WORK REQUEST: Search the material below for "screenshot" and copy every line where it occurs.

ENTRIES SHOWN:
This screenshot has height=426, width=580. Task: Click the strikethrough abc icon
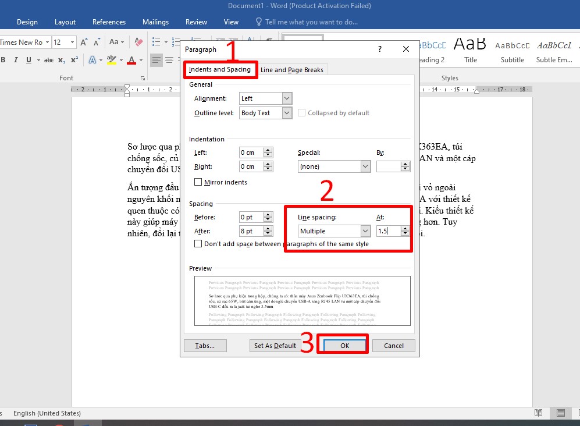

--

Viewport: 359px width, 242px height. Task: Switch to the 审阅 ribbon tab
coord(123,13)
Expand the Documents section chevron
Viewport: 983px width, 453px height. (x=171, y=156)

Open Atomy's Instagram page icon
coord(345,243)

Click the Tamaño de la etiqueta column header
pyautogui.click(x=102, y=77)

--

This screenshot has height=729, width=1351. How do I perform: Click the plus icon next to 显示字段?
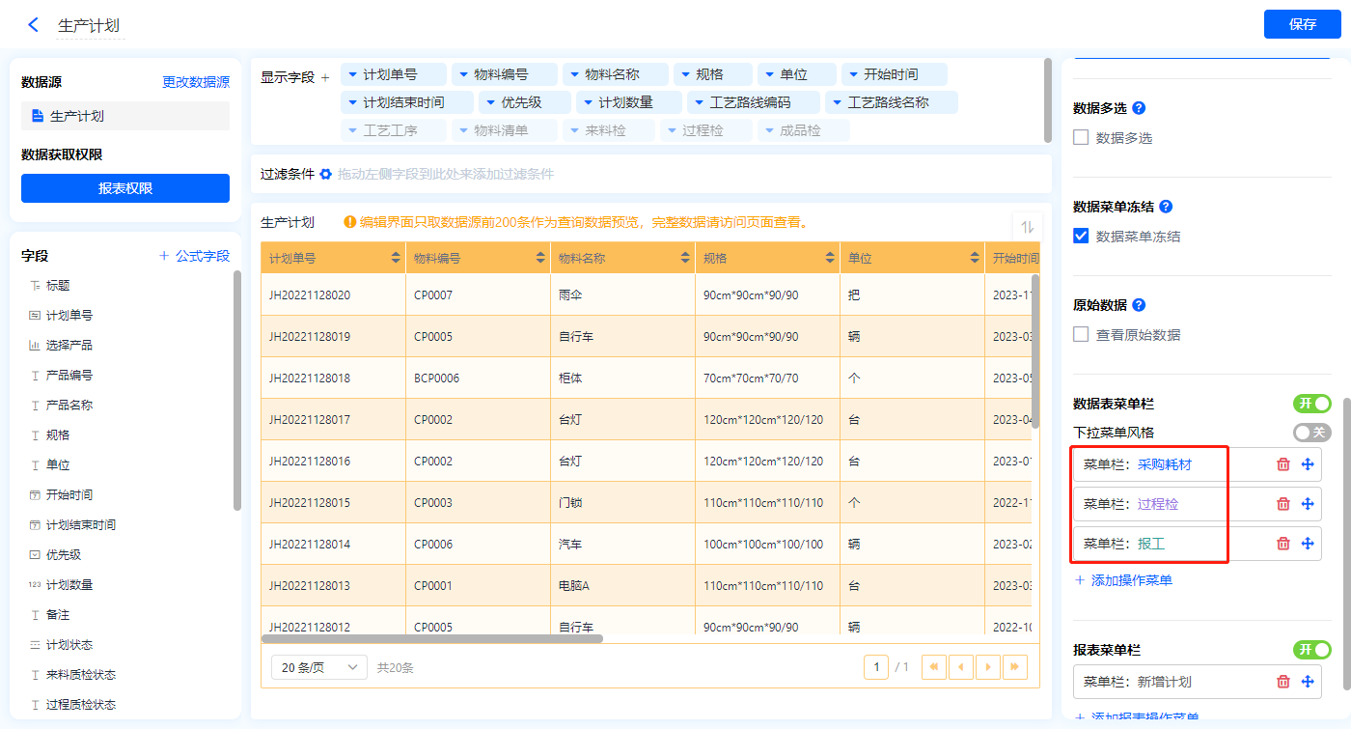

ANSWER TO THIS EXERCISE:
This screenshot has height=426, width=580. Task: Click the strikethrough abc icon
This screenshot has height=729, width=1351. How do I perform: Click the plus icon next to 显示字段?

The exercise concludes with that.